Re: SITR/SHAKEN implementation in effect today (June 30 2021)

[Michael Thomas <mike () mtcc com>]

On 6/30/21 11:30 AM, Sean Donelan wrote:
> STIR/SHAKEN Broadly Implemented Starting Today
> https://www.fcc.gov/document/stirshaken-broadly-implemented-starting-today 
>
>
> WASHINGTON, June 30, 2021—FCC Acting Chairwoman Jessica Rosenworcel today
> announced that the largest voice service providers are now using 
> STIR/SHAKEN caller ID authentication standards in their IP networks, 
> in accordance with the deadline set by the FCC. This widespread 
> implementation helps protect consumers against malicious spoofed 
> robocalls and helps law enforcement track bad actors. The STIR/SHAKEN 
> standards serve as a common digital language used by phone networks, 
> allowing valid information to pass from provider to provider which, 
> among other things, informs blocking tools of possible suspicious calls.


Just because you can know (fsvo "know") that a call is allowed to assert 
a number doesn't change anything unless other actions are taken.

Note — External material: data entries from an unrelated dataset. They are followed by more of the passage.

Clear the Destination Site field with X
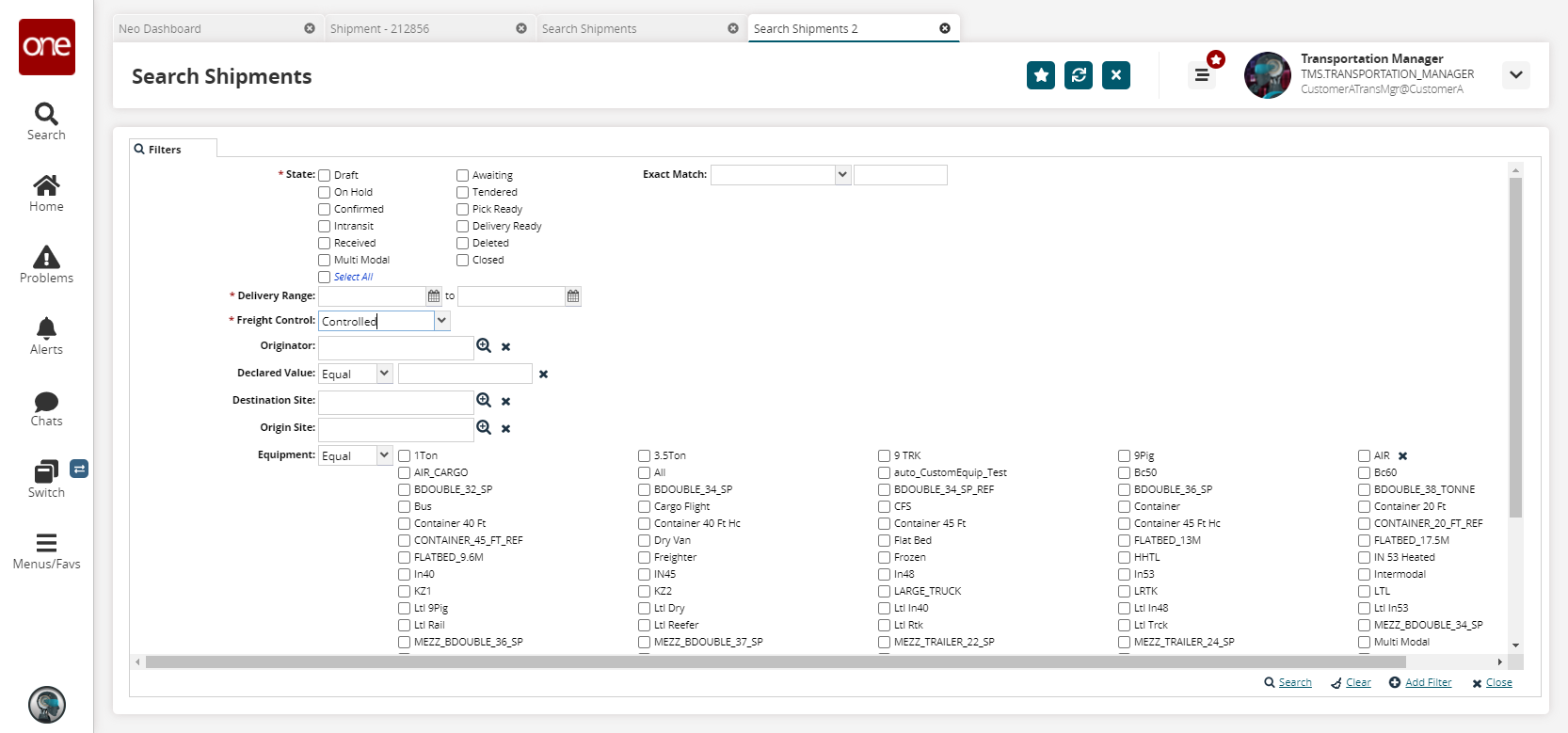point(505,402)
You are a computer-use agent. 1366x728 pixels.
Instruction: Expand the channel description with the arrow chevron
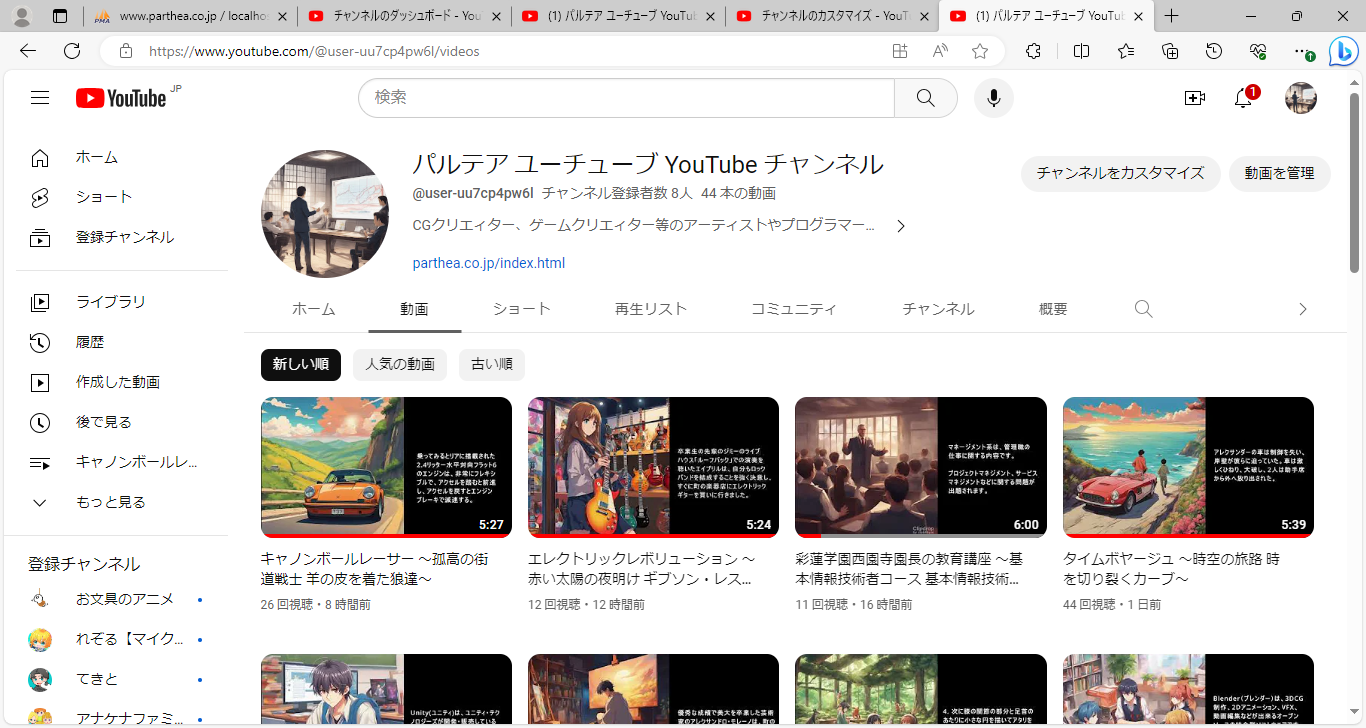[x=900, y=226]
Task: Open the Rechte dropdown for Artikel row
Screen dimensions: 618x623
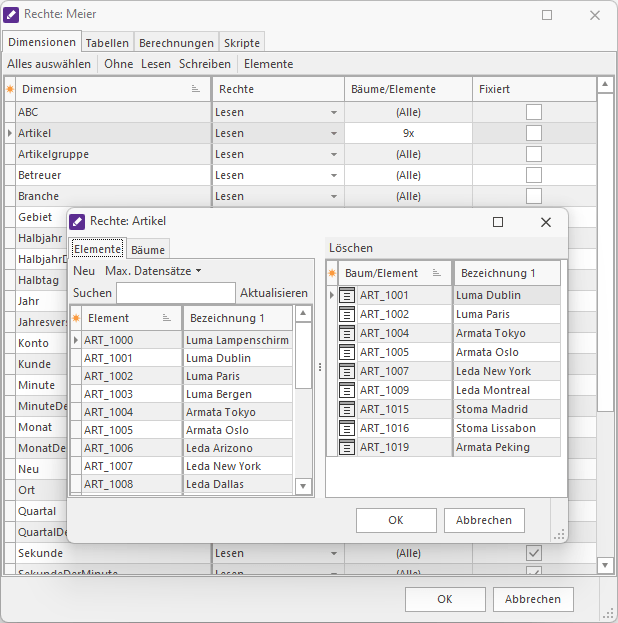Action: point(334,133)
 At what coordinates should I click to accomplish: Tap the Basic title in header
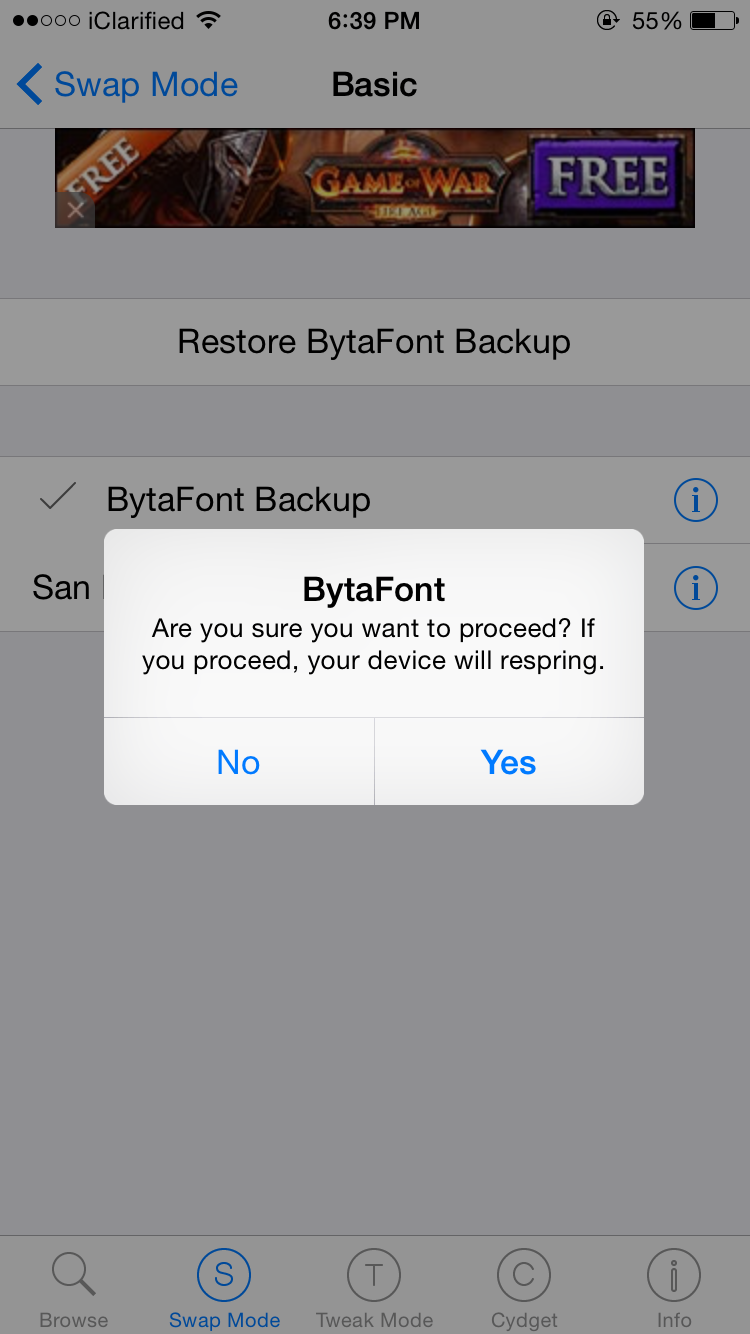click(374, 85)
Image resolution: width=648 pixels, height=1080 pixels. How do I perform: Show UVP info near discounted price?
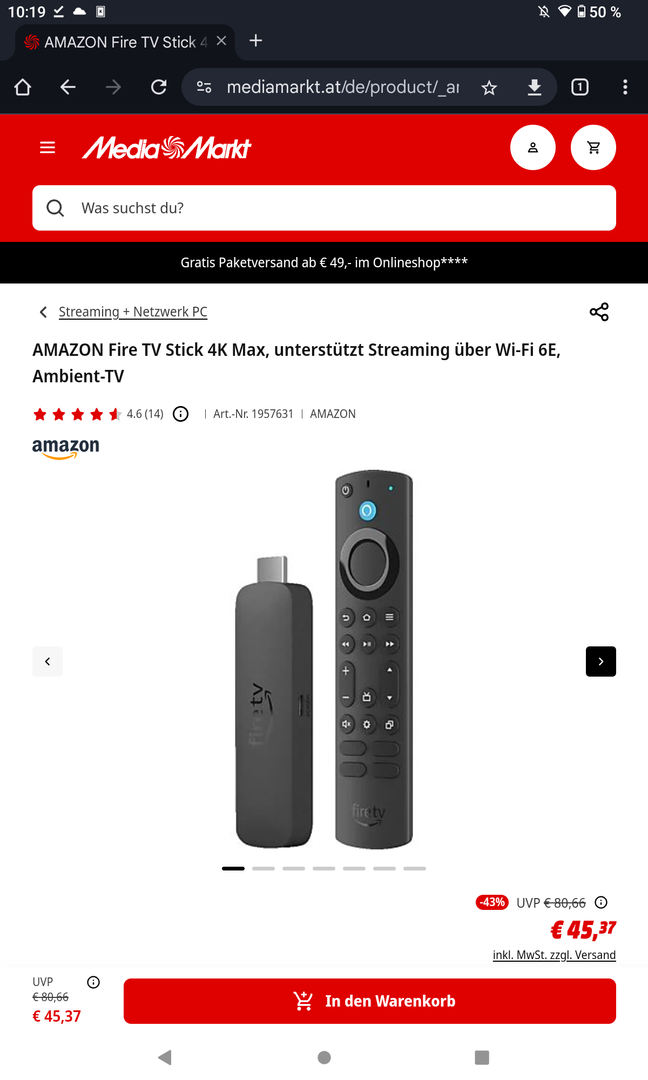click(601, 902)
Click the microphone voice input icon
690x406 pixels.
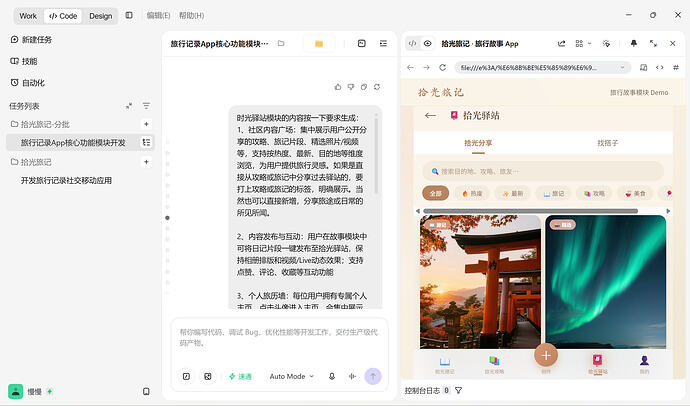click(332, 377)
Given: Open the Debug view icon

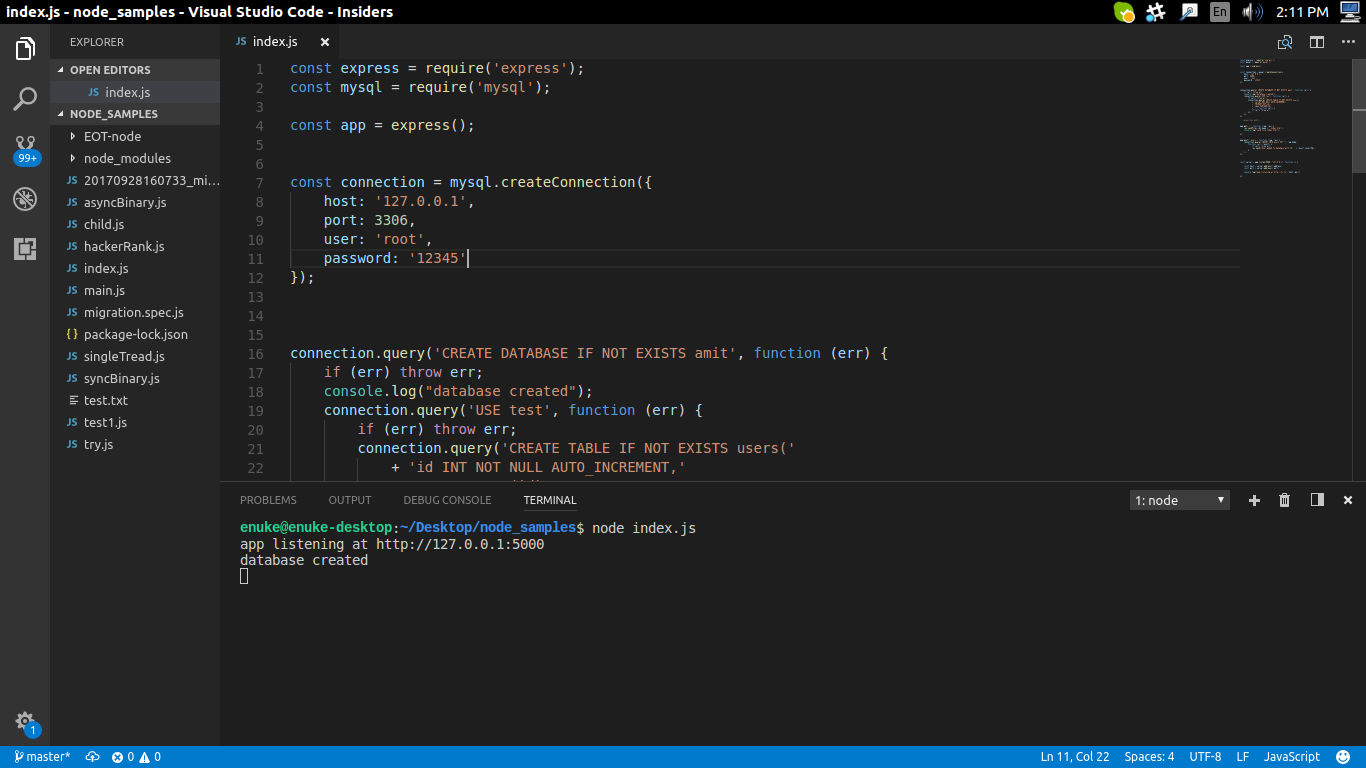Looking at the screenshot, I should (x=25, y=199).
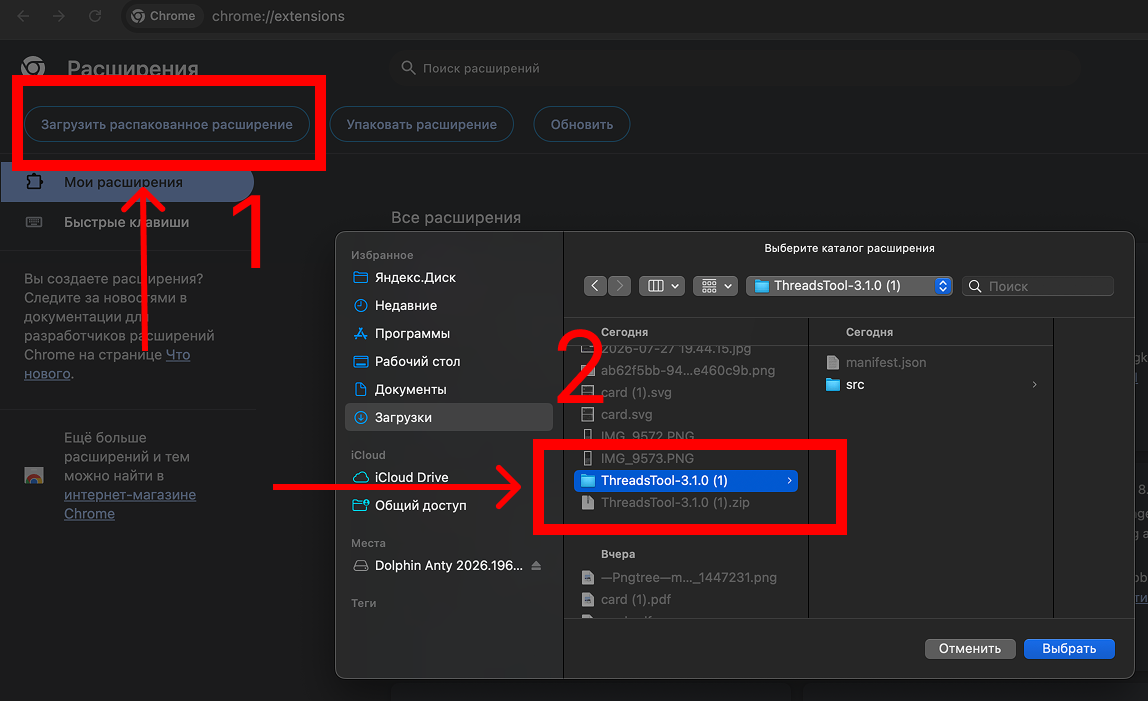Screen dimensions: 1148x701
Task: Eject the Dolphin Anty volume
Action: pos(536,565)
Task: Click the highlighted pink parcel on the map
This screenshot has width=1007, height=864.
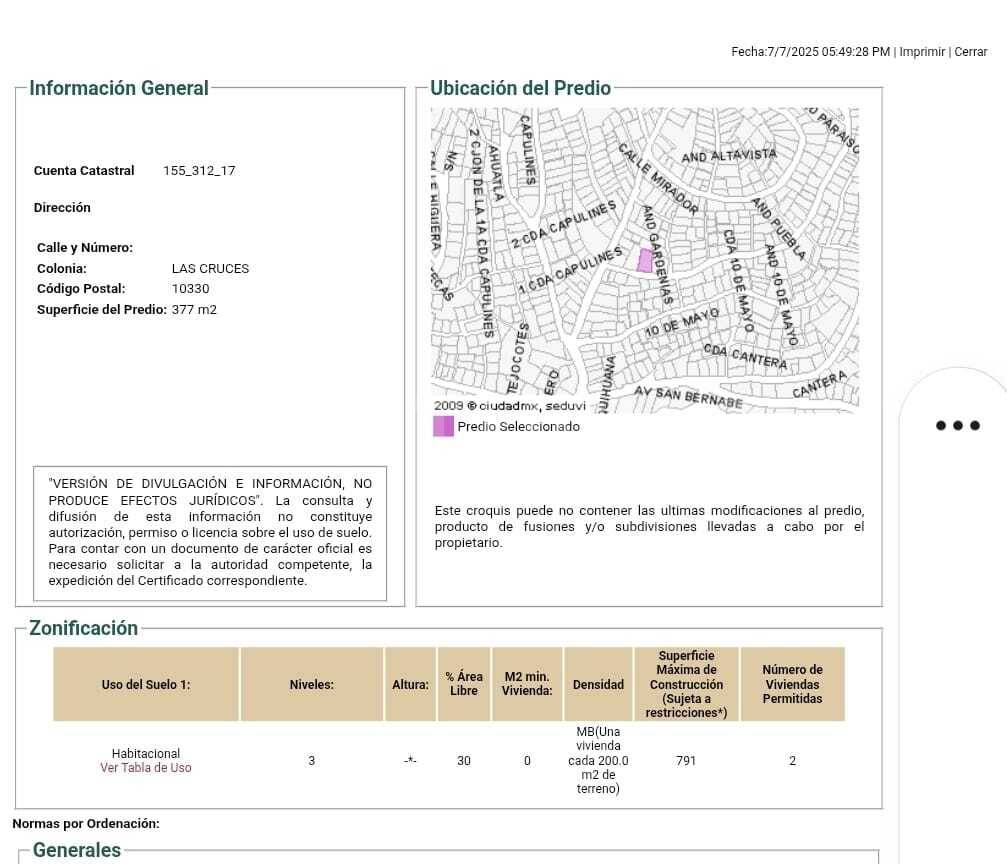Action: [x=645, y=261]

With 
DKIM which is far simpler than STIR it would require reputation systems 
that don't seem to have been deployed, submission auth which thankfully 
was deployed, policy enforcement (ie ADSP) which is not deployed, and 
user indicators which are sporadically deployed.

Given the giant security holes caused by solving the wrong problem (ie 
trying to authenticate the e.164 address rather than the originating 
domain) it's just going to push spammers to exploit those holes. It's 
very much to be seen whether victory can be declared, IMO.

Mike